Delante de la comitiva iba abriendo paso la banda de guerra al golpeteo de las baquetas sobre los cueros tensados de los tambores. De vez en cuando gritaban sus cornetas. Enseguida, marchando a paso sincronizado de “un dos, un dos”, la guardia de mujeres, todas uniformadas de falda y saco de color azul marino con blusa blanca, y en sus manos guantes de tela blanca; ellas eran de todas las edades, desde niñas hasta adultas y alguna que otra atrevida viejita. Varias banderas y pendones como gigantes despeinados por el aire. La guardia de hombres jalaba las dos sogas para dar tracción a la troca que tenía su motor apagado y la parte de carga descubierta. Ahí, en la parte de atrás, un altar, y en la parte superior del altar, “a Generala”, título concedido a la Virgen de Zapopan. La pequeña imagen de la Virgen casi se perdía entre una pradera de flores. Delante de la troca caminaban con sus hábitos de sayal café los hijos más jóvenes de San Francisco; los viejos o de mayor rango clerical en la cabina de la troca, o atrás en la plataforma. También iban algunos sacerdotes del clero secular. Después del carro de la Virgen, venían los danzantes, y muchos jinetes en sus caballos. Era mucho esfuerzo para unos diez minutos que tardaba en pasar la larga comitiva con la imagen de la Virgen, pero la devoción de los tapatíos justificaba el esfuerzo realizado. En esa tumultuosa romería, siempre algún niño se perdía y siempre sus papás lo encontraban. En cambio, los tres venaditos Vázquez, siempre a la vista de su papá, nunca nos perdimos.
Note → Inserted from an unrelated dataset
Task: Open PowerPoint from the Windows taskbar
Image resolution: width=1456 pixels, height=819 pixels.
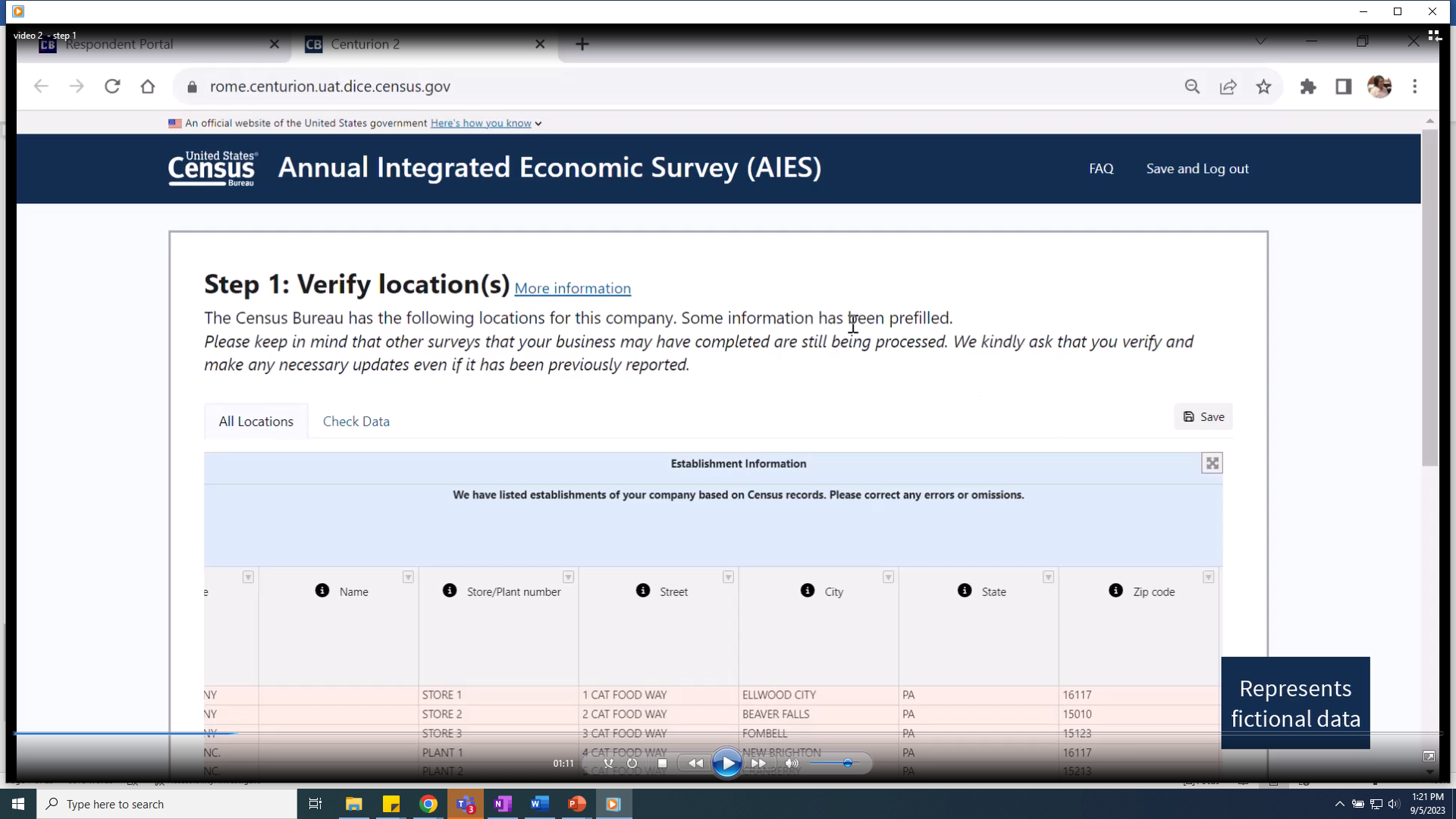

Desde la presa de Zoquipan, a distancia de un kilómetro, al poniente, en lo alto de la loma, se asentaba la Villa de Zapopan, sobresaliendo las dos torres de la basílica, y sus campanas se agitaban haciendo señales de saludos. Los cohetones al aire pregonaban la llegada de la venerada imagen de la Virgen a su propia casa. Flotaba una aureola de palomas espantadas por los truenos, todas circulaban los aires en perfecta sincronía alrededor de los campanarios.

Una vez que pasó la Virgen donde nosotros estábamos, entonces sobre el terreno yermo, los tres hermanitos Vázquez corríamos en las orillas de la presa de Zoquipan. Mi padre, sentado a la sombra de un árbol, disfrutaba de la felicidad de sus hijos. Parecíamos incansables venaditos; pero no, a eso de la una de la tarde, el sol ya estaba en todo lo alto, era la hora de iniciar el tortuoso regreso. En ese lugar donde estábamos no pasaba el transporte público, debido a los romeros que se amontonaban en toda la carretera. Teníamos que caminar pie a suelo para el regreso hasta la calle de Mezquitán, donde llegaban los camiones.

“¡Papá tengo sed, papá tengo sed1”, éramos un coro de tres niños. Ni una llave de agua, ni una soda o refresco, el despiadado sol nos castigaba. Después de unos dos o tres kilómetros y una larga fila logramos subirnos al camión que nos llevaría hasta nuestro barrio de Analco. Por fin ya veníamos de regreso. Sudados, los venaditos estaban exangües. El más chico, Jorge, dormido en la banca del camión. Llegamos a casa y mi mamá, Lolita, mimó a sus venaditos: primero, a empanzarse de agua azucarada con jugo de limón; luego, a comer, y después a dormir un rato por la tarde, y el dormirnos no lo hacíamos por gusto, era por mera necesidad física: los venaditos cansados y desvelados no daban para más.

Esta historia es idéntica a muchas otras historias de tapatíos de esos tiempos de la década de 1950 y también es parecida esta historia a la de los tapatíos de los tiempos actuales. Visiones difuminadas por el tiempo, y hoy que tengo los 65 años en este año de 2015, sólo son recuerdos, recuerdos de mi infancia. Pero hoy me pregunto: ¿dónde está mi mamá, Lolita?, ¿dónde está mi papá, Federico?, ¿y dónde están mis dos hermanos menores, Fernando y Jorge? Todos ya están fallecidos. Ellos ya no pueden dar testimonio de una tradición llena de religiosidad y folclore. Pero yo estoy aquí, hasta hoy presente, y doy constancia de una “llevada de la Virgen de Zapopan” para las generaciones venideras.

Yo, Federico, el Poeta de Analco.



1 El texto fue gentilmente cedido por su autor para publicarse en este Boletín.